If you can't catch up, drag your competitor down instead.
 
As, in my opinion, we (Western nations) are about to lose the battle for mature node (14-nm and older) production, the only thing that undeniably hinders China's progress in developing state-of-the-art CMOS nodes (3-nm and beyond) is the U.S. embargo
Sole big buyers of fancy chips are wealthy Western companies. Any other point doesn't worth the talk, unless that one is solved.
 
Fred's comment regarding Chinese 3nm timing and via patterning challenge is accurate, and this has also been realized by Chinese researchers in one recent SPIE paper:“BEOL and MOL patterning & metallization are the main bottleneck modules of advanced-node IC manufacturing. EUVL not only significantly enhances their pattern density, but also helps to shrink the CD of small vias/contacts/cuts/blocks with relaxed pitches. Of course, there exist other non-optical shrinking techniques such as chemical (e.g., RELACS) and thermo-mechanical (e.g., SAFIER) shrinking, spacer/polymerassisted narrowing, etching controlled top-down tapering, and cross-bar pillar/hole patterning.“

I would think DUV based BEOL metal pitch scaling is no more an extremely difficult issue. First, the existing SAQP(4x) process allows DUVL to be extended to ~20nm pitch (about 2-3nm logic node), and their proposed SASP (7x) can push it to ~12nm metal pitch (14-10A logic node). If you look at the SASP process complexity, it's not that bad and yield may be lower but acceptable (of course, NOT for very large scale manufacturing such as Apple iPhone or Intel PC, but enough for high-performance computing such as company AI applications). The remaining challenge is small vias/contacts/cuts/blocks patterning, but there are many ways to shrink CD of small features (NOT pitch) as mentioned above. Namely, if SAVB technique can be incorporated into SAQP as proposed in the paper, it would NOT be a huge jump or 15y gap when moving to 3nm (i.e., 22-23nm metal pitch, printable by SAQP). The bigger challenge is beyond 3nm node wherein they proposed to switch to SASP based SAVC process, but it won't take that long.
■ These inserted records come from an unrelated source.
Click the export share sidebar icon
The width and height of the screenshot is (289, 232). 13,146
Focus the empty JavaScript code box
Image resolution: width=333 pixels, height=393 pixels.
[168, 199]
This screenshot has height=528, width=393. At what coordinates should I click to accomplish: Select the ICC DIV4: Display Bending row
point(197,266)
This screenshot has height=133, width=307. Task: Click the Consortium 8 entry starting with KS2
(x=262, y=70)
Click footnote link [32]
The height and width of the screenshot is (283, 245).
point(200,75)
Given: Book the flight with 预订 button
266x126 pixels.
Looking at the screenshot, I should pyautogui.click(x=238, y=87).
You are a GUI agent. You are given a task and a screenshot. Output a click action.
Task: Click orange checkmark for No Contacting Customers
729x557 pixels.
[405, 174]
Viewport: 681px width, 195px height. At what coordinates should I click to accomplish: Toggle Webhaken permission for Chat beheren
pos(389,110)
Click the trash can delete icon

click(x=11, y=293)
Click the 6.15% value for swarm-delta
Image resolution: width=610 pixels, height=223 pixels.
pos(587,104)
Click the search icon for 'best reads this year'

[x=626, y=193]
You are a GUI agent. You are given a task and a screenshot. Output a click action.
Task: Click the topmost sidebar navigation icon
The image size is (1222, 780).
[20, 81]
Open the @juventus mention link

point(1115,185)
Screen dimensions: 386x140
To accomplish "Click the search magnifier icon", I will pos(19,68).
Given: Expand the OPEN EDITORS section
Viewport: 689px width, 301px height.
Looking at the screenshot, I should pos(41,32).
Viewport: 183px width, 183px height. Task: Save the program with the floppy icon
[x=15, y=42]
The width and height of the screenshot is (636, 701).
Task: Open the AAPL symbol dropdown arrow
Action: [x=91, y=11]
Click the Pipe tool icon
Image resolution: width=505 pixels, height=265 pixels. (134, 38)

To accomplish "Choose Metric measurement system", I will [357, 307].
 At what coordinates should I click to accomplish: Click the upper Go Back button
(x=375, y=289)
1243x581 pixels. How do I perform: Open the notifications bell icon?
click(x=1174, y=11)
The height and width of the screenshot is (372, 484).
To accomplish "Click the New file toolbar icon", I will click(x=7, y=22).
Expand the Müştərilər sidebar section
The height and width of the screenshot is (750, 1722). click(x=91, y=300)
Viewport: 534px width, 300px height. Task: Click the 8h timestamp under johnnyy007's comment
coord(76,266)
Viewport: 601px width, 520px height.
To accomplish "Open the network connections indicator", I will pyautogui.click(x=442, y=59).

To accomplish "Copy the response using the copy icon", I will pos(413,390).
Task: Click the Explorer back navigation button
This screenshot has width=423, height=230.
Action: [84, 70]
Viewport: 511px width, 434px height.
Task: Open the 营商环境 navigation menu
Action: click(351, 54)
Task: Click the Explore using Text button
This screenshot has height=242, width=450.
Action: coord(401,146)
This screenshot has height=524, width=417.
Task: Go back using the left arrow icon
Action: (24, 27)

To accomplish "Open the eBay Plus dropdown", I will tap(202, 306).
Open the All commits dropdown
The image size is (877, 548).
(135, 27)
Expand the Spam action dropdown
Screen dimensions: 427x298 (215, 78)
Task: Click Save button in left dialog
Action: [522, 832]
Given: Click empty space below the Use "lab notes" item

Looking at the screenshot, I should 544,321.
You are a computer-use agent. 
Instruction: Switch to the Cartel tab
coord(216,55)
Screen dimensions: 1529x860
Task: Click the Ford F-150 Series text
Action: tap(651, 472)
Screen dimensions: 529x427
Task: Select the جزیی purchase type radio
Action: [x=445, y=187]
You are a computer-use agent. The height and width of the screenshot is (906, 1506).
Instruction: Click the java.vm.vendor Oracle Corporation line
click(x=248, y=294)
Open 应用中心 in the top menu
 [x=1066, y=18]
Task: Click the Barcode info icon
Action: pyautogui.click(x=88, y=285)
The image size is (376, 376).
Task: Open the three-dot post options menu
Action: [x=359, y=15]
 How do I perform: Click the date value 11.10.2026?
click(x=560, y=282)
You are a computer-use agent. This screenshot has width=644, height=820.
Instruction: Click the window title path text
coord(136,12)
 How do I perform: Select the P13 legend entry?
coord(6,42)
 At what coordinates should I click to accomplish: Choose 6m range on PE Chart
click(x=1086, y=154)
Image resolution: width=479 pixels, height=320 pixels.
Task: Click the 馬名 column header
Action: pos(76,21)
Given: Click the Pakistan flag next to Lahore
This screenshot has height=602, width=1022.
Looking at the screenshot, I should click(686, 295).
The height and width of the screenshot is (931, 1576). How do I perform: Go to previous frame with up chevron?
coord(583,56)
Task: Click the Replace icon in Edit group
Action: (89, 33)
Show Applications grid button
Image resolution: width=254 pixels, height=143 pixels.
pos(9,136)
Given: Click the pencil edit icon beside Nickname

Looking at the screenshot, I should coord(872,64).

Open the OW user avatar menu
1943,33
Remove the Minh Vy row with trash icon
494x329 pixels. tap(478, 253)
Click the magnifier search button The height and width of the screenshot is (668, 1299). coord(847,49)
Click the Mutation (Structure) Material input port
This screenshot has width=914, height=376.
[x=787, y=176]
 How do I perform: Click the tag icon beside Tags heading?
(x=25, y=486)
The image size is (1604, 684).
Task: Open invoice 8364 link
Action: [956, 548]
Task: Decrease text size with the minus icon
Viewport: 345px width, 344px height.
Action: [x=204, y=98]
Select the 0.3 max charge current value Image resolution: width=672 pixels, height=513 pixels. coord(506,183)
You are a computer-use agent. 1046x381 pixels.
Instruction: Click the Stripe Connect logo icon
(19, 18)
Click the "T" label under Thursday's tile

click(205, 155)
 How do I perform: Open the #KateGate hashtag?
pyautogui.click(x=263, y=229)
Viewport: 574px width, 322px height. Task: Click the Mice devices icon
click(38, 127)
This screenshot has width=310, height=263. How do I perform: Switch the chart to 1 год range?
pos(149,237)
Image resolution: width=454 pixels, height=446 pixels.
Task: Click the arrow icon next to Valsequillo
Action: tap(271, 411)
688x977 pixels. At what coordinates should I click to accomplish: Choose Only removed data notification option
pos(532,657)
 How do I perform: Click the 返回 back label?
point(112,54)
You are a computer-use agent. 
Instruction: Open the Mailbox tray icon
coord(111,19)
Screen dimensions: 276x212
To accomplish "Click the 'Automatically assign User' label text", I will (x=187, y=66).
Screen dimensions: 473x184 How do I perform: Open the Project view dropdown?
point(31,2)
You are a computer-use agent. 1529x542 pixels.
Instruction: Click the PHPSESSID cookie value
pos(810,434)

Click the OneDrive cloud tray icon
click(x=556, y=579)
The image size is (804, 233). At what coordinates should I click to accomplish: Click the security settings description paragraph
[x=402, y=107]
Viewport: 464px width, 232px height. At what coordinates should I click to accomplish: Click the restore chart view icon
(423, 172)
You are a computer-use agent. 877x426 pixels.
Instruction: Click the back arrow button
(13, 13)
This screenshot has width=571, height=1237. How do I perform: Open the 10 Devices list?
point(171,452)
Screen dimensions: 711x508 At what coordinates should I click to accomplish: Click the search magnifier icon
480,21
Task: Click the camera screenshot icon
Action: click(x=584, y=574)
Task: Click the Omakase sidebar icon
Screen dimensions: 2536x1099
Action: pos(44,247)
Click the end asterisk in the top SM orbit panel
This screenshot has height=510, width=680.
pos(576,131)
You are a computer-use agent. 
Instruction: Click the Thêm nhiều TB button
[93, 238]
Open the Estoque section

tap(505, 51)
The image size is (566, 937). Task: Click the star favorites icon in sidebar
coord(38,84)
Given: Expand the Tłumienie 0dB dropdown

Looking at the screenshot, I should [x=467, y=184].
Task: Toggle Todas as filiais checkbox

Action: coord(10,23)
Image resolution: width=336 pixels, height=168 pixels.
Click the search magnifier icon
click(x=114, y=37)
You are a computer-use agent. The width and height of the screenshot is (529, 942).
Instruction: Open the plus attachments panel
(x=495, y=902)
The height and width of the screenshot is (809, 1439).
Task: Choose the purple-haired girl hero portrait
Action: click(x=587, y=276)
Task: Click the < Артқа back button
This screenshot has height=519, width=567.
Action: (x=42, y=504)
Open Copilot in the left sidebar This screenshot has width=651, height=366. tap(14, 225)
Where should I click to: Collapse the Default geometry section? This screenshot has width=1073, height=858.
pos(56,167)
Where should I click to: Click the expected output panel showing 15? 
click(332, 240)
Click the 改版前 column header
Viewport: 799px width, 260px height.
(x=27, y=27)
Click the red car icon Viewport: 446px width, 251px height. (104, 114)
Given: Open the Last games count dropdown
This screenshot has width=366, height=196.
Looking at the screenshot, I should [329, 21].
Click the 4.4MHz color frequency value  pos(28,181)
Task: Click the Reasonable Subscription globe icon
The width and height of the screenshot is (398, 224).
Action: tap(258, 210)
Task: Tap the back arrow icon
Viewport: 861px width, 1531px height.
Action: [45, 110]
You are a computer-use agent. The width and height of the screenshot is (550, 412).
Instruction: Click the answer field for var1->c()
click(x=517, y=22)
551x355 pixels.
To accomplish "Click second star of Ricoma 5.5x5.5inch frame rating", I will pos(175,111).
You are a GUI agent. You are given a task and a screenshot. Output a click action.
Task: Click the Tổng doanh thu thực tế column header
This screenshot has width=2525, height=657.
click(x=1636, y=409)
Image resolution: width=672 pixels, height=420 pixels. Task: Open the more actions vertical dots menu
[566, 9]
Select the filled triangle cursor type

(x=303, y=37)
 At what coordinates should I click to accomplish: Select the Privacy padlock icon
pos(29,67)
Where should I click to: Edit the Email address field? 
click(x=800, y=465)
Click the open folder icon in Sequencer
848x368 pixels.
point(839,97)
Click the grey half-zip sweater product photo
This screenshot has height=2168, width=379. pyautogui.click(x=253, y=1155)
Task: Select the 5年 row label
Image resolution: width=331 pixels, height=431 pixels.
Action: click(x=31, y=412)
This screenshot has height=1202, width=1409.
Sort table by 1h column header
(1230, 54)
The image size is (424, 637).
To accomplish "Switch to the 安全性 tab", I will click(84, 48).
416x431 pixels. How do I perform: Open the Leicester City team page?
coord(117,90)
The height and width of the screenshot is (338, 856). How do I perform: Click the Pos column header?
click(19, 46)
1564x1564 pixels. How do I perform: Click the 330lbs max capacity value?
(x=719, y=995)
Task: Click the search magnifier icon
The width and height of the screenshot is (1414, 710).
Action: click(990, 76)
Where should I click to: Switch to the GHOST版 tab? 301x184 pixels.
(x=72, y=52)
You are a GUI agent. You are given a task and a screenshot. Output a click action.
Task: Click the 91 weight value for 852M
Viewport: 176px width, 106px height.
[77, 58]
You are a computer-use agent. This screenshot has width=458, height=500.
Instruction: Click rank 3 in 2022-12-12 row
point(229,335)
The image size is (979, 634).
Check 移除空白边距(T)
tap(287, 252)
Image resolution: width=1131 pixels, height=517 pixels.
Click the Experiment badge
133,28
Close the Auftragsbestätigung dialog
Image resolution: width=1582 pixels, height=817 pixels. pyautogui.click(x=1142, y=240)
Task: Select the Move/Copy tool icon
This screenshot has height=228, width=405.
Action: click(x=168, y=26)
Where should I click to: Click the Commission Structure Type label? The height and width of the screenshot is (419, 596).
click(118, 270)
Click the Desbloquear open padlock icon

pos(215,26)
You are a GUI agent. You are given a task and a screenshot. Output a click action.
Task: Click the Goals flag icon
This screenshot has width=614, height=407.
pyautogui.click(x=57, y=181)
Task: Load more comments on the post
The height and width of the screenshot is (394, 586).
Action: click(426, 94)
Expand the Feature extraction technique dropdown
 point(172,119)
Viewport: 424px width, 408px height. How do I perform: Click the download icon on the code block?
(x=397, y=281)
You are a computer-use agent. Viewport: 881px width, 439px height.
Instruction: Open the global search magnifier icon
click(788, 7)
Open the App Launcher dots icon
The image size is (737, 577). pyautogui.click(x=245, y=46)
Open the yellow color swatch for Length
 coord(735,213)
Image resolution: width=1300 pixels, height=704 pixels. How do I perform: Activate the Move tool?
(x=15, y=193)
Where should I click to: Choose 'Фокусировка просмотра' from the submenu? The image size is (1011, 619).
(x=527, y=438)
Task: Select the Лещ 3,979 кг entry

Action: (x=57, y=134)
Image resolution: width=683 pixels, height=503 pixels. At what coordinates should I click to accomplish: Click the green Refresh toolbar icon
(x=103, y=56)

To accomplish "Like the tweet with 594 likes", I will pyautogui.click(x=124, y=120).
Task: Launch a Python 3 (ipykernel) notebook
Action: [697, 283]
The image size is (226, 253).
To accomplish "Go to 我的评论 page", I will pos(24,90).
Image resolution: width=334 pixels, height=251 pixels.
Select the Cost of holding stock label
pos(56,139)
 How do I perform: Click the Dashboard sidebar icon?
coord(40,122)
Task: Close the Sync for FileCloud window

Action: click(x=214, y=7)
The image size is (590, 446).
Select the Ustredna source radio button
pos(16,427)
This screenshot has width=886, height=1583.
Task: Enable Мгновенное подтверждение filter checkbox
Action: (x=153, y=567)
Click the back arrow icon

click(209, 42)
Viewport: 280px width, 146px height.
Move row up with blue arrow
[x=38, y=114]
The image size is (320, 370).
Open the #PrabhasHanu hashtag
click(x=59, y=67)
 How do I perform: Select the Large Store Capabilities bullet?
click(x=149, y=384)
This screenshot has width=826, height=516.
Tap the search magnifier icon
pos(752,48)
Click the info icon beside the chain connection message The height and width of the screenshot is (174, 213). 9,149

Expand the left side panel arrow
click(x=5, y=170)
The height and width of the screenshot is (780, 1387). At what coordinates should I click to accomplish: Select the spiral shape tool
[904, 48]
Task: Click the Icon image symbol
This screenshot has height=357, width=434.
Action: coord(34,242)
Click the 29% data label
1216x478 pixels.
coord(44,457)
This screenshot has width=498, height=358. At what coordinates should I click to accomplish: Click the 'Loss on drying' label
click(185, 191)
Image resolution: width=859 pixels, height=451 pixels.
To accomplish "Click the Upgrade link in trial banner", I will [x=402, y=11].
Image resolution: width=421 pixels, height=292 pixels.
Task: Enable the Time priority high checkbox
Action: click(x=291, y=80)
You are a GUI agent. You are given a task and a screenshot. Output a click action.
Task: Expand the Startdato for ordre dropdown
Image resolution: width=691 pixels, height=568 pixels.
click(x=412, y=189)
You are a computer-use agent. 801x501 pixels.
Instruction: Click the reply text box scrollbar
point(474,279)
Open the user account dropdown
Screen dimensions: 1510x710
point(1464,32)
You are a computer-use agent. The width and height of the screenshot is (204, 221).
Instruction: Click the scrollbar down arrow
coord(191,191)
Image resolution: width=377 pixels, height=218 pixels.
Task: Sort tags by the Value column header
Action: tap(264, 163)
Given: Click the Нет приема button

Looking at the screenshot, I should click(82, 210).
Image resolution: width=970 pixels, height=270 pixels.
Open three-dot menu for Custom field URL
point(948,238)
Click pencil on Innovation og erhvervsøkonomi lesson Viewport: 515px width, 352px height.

It's nice to see they are investigating alternative approaches to EUV. We need more options. Competition is good for all.
 
With the CHIPS Act, it is not the equivalent, it's just a subsidy to build fabs, not operate them, or subsidize production. With the Inflation Reduction Act and the part of the Act regarding the solar energy supply chain, yes, it is comparable. IMO, it'll fail. The BIOSECURE Act is not a law, and probably won't be.
It's not a subsidy to operate fabs or subsidise production *yet*. Just wait for the sunk cost fallacy to kick in.
 
Interesting... I wish the impact could be quantified better than an "introduction date". Perhaps a more interesting metric would be time to reach a certain volume (50K wafers?) or yield?